Les forces de sécurité turques ont arraisonné un navire qui battait pavillon congolais (RDC), le Commander Tide, avec 9 membres d’équipage à bord.

Le navire, qui croisait dans les eaux internationales, aux larges des eaux turques, dissimulait dans des compartiments secrets plus d’une tonne d’héroïne (1.071 kilos, très précisément, pour une valeur estimée à 57 millions de dollars), ce qui représente une des plus importantes prises des forces de sécurité turques.

L’opération a été lancée après que la police anti-drogue turque ait reçu un « tuyau » sur le navire Commander Tide et sa précieuse cargaison, ont expliqué les autorités turques sans plus de détails.

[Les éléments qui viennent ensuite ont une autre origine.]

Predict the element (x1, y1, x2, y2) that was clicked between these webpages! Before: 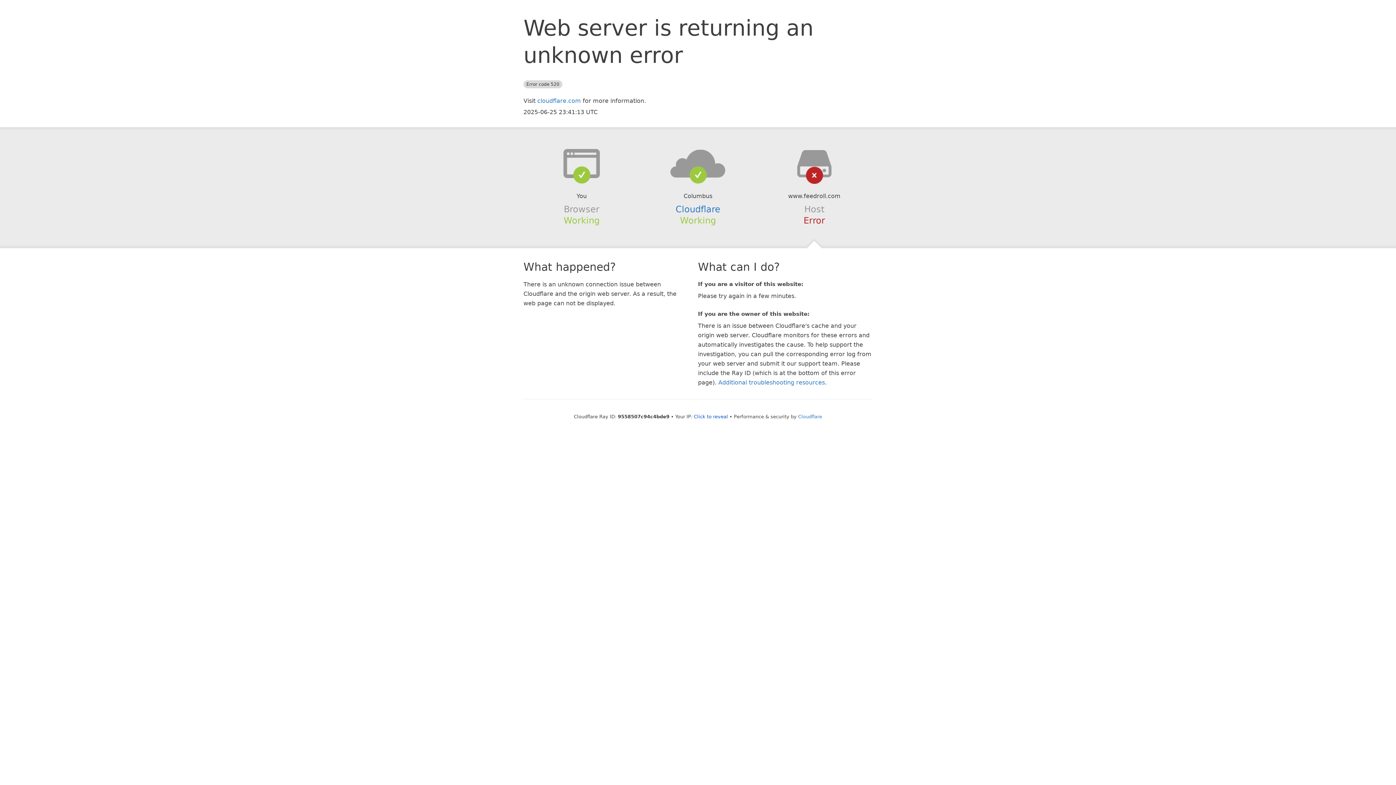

Les forces navales turques, les garde-côtes et les forces spéciales de la province de Mersin ont opére de concert, le 2 juin, de nuit, pour mettre la main sur 40 sacs, contenant un peu plus d’une tonne d’héroïne.

Les neuf membres d’équipages, dont on ignore la nationalité et l’identité, ont été transportés et emprisonnés dans la base navale de Marmaris, au sud-ouest de la Turquie.

La Turquie a la réputation d’être une des principales routes de la drogue entre l’Afghanistan et l’Europe.

Intérêt européen et américain

Cette prise a suscité l’intérêt des services anti-drogue européens et américains qui tentent de comprendre qui peut être derrière cette cargaison.

« Une des pistes, serait que la mafia a affrété  ce navire et  lui a collé un drapeau de la République démocratique du Congo, sachant que ce pays serait incapable, vu sa situation générale, de revendiquer quoi que ce soit », explique à Lalibre afrique.be un enquêteur roué à ce type de « négoces ». « L’autre piste, qui retient ma préférence, serait celle d’une association entre le mafia et certains cercles de pouvoir en République démocratique du Congo. La mafia et la drogue, ce sont deux canaux finalemen classiques pour faire sortir du cash d’un pays ».

Les sanctions américaines et européennes qui frappent la RDC compliquent largement la circulation des billets verts. « Dans ce contexte, il est assez courant que des régimes aux abois nouent des alliances dangereuses avec certaines mafias pour lessiver les tonnes de cash qui dorment chez eux », poursuit notre enquêteur qui rappelle : « Souvenez-vous, à la fin de Mobutu, certains généraux zaïrois avaient donné dans ce genre de business, aussi rémunérateur que dangereux », explique encore notre enquêteur.

Les noms des talibans et de l’Etat islamique sont cités. « Quand vous parlez aujourd’hui de drogue et de trafic de drogue dans cette région du monde, ces deux « enseignes » apparaissent naturellement. Mais gare si vous vous faites épingler. Collaborer avec ces mouvements est suicidaire« , conclut notre spécialiste, non sans un autre rappel « historique ». Le parallèle avec « la Serbie des années 90 qui a soutenu à bout de bras le trafic de drogue vers l’Europe de l’ouest car ce business juteux était la seule manière pour Belgrade de fnancer sa guerre alors que le pays était sous embargo… »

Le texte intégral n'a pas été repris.